Re: Collect frequency statistics for arrays

From: Tom Lane <tgl(at)sss(dot)pgh(dot)pa(dot)us>
To: Alexander Korotkov <aekorotkov(at)gmail(dot)com>
Cc: Noah Misch <noah(at)leadboat(dot)com>, Nathan Boley <npboley(at)gmail(dot)com>, pgsql-hackers <pgsql-hackers(at)postgresql(dot)org>
Subject: Re: Collect frequency statistics for arrays
Date: 2012-02-29 21:09:51
Message-ID: 7833.1330549791@sss.pgh.pa.us
Views: Raw Message | Whole Thread | Download mbox | Resend email
Thread:
Lists: pgsql-hackers

Alexander Korotkov <aekorotkov(at)gmail(dot)com> writes:
> On Thu, Mar 1, 2012 at 12:39 AM, Tom Lane <tgl(at)sss(dot)pgh(dot)pa(dot)us> wrote:
>> I am starting to look at this patch now. I'm wondering exactly why the
>> decision was made to continue storing btree-style statistics for arrays,

> Probably, btree statistics really does matter for some sort of arrays? For
> example, arrays representing paths in the tree. We could request a subtree
> in a range query on such arrays.

That seems like a pretty narrow, uncommon use-case. Also, to get
accurate stats for such queries that way, you'd need really enormous
histograms. I doubt that the existing parameters for histogram size
will permit meaningful estimation of more than the first array entry
(since we don't make the histogram any larger than we do for a scalar
column).

====

◆ **Set exercise**
Write the next paragraph of the mailing-list reply about frequency statistics for arrays, starting after its last sentence.

====

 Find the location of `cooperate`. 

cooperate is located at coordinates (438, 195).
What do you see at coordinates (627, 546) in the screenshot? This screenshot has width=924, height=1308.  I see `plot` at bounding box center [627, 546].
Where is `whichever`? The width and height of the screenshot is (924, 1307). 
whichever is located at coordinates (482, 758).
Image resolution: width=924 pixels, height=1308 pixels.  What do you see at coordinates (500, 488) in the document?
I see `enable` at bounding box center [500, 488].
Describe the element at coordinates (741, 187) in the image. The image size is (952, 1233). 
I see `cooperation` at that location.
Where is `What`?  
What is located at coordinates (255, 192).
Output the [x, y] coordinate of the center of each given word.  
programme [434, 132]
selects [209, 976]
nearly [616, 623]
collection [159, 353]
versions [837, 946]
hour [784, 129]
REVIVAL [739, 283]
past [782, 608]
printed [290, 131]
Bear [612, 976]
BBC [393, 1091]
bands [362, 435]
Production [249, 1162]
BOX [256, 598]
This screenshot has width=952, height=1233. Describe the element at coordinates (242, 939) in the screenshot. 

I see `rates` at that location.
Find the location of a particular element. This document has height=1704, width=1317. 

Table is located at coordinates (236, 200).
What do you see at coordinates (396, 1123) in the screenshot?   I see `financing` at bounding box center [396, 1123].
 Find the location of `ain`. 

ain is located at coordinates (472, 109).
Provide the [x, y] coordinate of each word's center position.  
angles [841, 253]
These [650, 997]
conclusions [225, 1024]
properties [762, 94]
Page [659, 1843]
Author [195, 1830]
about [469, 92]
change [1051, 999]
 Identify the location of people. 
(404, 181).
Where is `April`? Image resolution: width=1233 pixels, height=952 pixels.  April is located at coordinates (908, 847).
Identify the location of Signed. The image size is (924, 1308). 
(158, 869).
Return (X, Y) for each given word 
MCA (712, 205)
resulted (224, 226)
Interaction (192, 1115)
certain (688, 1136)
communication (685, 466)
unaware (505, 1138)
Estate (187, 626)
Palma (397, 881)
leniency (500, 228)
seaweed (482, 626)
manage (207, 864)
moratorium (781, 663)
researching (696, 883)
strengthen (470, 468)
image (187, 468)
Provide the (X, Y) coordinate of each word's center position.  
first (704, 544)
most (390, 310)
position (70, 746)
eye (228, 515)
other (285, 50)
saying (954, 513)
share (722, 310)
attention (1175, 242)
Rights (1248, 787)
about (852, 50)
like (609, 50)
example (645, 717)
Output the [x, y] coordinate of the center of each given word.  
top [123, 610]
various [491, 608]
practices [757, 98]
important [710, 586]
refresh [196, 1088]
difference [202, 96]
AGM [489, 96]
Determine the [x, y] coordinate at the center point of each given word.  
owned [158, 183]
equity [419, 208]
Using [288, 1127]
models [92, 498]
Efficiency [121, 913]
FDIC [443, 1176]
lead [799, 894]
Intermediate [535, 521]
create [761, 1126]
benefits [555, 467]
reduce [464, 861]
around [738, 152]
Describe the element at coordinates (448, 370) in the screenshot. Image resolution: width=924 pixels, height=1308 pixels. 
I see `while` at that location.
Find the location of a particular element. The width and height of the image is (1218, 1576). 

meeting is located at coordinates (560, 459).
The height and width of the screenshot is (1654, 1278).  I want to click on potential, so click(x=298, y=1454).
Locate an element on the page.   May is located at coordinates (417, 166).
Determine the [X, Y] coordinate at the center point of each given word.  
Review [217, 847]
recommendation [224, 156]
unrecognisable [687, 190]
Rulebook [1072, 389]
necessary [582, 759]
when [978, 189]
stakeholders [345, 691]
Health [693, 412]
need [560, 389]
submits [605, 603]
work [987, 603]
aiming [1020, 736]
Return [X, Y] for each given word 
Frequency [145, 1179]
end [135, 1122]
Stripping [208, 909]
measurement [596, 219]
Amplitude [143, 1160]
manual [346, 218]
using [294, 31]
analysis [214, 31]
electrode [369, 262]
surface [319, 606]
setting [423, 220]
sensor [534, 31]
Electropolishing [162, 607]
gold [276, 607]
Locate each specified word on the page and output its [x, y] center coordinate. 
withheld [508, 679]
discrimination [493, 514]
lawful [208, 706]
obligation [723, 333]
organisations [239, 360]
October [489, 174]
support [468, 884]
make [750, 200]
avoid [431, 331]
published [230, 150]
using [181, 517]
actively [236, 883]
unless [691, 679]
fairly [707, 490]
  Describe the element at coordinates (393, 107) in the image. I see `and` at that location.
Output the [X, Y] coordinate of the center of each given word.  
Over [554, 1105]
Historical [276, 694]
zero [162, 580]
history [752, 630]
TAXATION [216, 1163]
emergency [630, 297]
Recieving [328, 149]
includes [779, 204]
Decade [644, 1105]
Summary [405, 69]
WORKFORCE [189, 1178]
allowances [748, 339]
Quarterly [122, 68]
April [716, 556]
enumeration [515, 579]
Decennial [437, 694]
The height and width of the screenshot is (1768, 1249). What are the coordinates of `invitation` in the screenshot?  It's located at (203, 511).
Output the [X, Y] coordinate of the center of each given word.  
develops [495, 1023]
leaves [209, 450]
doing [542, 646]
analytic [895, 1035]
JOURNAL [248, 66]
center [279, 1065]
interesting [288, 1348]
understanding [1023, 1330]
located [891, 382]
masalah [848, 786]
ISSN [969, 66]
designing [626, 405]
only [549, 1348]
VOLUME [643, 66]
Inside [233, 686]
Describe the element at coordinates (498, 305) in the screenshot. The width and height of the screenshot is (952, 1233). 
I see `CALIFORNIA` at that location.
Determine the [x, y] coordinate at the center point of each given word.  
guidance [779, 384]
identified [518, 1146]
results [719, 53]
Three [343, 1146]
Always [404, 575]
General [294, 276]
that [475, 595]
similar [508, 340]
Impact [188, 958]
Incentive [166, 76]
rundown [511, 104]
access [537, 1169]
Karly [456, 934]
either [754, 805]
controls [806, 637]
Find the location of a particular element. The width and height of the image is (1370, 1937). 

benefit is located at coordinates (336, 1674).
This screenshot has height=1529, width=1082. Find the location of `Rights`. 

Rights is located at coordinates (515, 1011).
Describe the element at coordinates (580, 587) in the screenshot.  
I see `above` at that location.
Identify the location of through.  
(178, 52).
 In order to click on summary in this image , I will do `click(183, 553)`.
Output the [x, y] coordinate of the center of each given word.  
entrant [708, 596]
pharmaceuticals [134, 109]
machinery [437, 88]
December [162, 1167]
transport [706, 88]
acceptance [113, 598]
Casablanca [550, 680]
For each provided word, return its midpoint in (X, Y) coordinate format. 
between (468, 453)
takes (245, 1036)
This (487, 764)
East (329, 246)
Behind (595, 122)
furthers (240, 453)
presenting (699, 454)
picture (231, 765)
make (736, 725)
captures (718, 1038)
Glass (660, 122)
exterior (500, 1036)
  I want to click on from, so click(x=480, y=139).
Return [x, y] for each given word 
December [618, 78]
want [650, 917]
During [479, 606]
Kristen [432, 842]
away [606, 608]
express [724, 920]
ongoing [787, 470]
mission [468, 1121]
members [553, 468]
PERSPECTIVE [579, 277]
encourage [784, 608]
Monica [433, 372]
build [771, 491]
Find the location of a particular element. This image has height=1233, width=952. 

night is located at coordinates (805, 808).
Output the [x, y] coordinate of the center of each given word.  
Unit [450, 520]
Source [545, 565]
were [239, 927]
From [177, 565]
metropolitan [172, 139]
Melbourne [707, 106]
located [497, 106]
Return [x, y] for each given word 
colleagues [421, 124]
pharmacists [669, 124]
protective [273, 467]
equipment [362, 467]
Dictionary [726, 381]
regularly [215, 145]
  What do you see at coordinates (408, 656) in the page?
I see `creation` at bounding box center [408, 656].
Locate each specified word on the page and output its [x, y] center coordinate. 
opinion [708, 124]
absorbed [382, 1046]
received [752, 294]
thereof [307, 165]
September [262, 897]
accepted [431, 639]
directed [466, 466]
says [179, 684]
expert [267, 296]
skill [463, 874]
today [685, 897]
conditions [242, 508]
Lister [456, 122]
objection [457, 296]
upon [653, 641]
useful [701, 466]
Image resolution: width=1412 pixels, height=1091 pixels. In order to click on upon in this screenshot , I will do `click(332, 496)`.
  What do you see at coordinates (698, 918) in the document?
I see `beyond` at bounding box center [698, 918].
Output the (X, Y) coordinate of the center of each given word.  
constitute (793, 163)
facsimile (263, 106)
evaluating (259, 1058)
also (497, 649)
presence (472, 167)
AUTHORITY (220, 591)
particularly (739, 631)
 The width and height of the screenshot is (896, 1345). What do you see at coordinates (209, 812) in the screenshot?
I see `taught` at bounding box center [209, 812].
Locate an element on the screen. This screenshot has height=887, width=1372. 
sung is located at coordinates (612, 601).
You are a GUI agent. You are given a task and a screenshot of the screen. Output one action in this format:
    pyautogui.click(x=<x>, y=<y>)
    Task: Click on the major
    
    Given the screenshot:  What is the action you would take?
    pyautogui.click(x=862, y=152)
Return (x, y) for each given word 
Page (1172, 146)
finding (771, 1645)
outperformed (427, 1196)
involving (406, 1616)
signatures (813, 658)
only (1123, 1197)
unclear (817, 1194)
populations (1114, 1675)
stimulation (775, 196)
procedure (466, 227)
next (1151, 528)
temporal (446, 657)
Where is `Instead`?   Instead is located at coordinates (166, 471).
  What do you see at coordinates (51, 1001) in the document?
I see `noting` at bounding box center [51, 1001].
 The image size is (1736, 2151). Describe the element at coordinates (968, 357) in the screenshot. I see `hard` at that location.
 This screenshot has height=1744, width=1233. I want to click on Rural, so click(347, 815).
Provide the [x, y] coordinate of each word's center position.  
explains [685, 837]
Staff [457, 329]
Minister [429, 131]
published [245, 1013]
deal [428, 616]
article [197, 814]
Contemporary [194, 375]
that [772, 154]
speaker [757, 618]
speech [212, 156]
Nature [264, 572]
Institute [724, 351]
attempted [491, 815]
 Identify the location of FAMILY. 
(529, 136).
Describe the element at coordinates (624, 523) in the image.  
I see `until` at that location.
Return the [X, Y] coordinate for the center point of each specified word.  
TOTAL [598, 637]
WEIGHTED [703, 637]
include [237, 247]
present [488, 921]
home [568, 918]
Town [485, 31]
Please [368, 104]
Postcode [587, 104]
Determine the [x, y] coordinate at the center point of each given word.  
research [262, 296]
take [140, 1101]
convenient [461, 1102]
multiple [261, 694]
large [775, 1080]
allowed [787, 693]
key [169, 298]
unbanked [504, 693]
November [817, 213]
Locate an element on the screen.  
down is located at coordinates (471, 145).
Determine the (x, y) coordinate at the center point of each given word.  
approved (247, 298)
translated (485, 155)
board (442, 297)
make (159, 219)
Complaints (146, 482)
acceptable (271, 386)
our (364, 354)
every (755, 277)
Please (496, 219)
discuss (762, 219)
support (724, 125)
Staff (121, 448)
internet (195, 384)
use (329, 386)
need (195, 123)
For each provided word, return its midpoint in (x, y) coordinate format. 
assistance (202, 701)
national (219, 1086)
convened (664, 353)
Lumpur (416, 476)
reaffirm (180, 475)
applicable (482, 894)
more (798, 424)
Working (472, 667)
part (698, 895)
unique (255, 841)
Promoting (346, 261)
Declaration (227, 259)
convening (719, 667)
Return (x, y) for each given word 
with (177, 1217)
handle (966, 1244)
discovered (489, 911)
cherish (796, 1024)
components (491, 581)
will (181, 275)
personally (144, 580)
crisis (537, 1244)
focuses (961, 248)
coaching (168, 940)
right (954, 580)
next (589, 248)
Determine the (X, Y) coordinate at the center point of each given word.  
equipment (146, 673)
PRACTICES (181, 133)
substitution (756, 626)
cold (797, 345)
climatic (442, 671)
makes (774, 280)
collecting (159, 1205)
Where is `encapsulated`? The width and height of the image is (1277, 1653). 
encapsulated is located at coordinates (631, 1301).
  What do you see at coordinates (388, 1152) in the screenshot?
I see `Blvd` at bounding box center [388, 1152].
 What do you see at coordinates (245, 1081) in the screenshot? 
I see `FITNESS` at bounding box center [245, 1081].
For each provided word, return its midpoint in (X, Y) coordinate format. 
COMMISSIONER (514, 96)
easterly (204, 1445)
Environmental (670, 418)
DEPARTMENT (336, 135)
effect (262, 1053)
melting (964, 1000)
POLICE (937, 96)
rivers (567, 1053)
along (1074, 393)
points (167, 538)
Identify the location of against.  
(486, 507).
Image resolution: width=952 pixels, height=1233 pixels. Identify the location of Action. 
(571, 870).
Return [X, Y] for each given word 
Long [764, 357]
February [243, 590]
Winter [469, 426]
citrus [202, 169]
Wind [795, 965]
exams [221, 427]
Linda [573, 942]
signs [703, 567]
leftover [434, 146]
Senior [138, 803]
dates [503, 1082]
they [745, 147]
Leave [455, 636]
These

====

◆ **Expected answer**
The real point here is that the fact that we're storing btree-style
stats for arrays is an accident, backed into by having added btree
comparators for arrays plus analyze.c's habit of applying default
scalar-oriented analysis functions to any type without an explicit
typanalyze entry. I don't recall that we ever thought hard about
it or showed that those stats were worth anything.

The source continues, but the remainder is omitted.